Clearly from Jesus’ teaching and His good works essential parts of what kind of person He was can be parsed together. Yet intellectually knowing Jesus was a loving person is different than reading emotive words that powerfully convey the message. Moreover the dearth of descriptive terms waters down Jesus’ humanity. Oh sure, it is easy to think of Him as divine. Raising the dead, resurrection, ascending into heaven—all signs of deity and easy to appreciate Jesus as Lord. The divine chews up the human however. All too often our conception of Jesus as a sinless person is underappreciated. “Sure He did not sin—He is God!” Which underscores that overemphasis on Jesus’ divinity and diminishes His humanity.
As much as this world needs divine intervention, we are in desperate need of a role model embodying goodness and decency in the human setting. I am currently writing the novel To the Close of the Age, wherein a scientist from the 21st century time travels back to the seminal moment in history: to see if Jesus truly rose on that first Easter. Put yourself in my fictional scientist’s place. If you were able to go back and see Jesus as a living, breathing person, what would He be like? Would He have a sense of humor? What would make Him happy? Sad? Would He embody all the things that make us human?

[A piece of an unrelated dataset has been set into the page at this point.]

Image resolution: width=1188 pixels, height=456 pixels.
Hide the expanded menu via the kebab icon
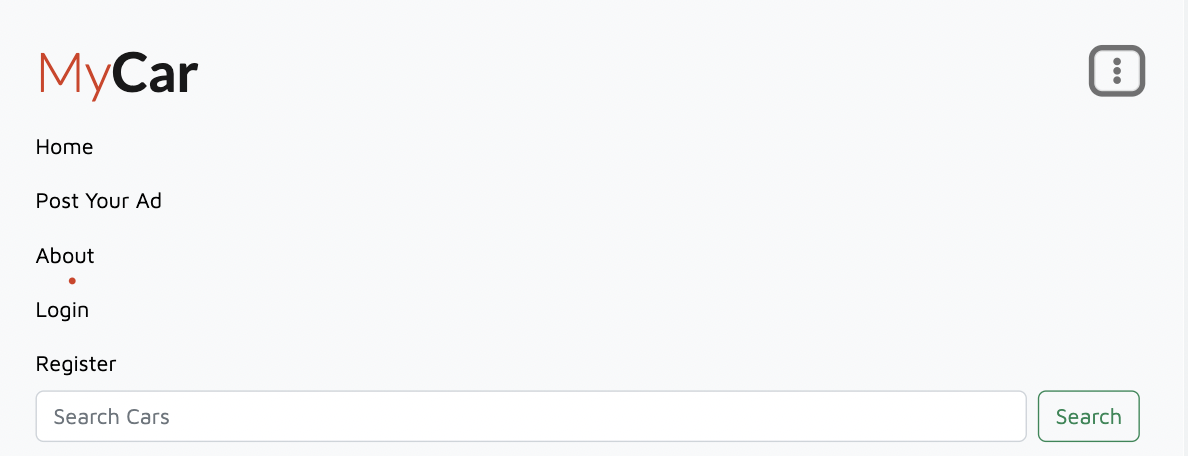(x=1117, y=71)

It is what I am grappling with as an author and what we all grapple with in trying to decipher a fuller picture of Jesus. All because of that darned Second Commandment. Not that that is all bad. Perhaps the effort to appreciate Jesus in His fullness, the human as well as divine aspects, puts a certain burden on us to be cognizant of these issues and in so doing to live up to the essential message of love that was, and is, at the core of Jesus.
More about my book as it gets closer to publication in a few months. If I fall short of the mark, I guess I can always blame the Second Commandment.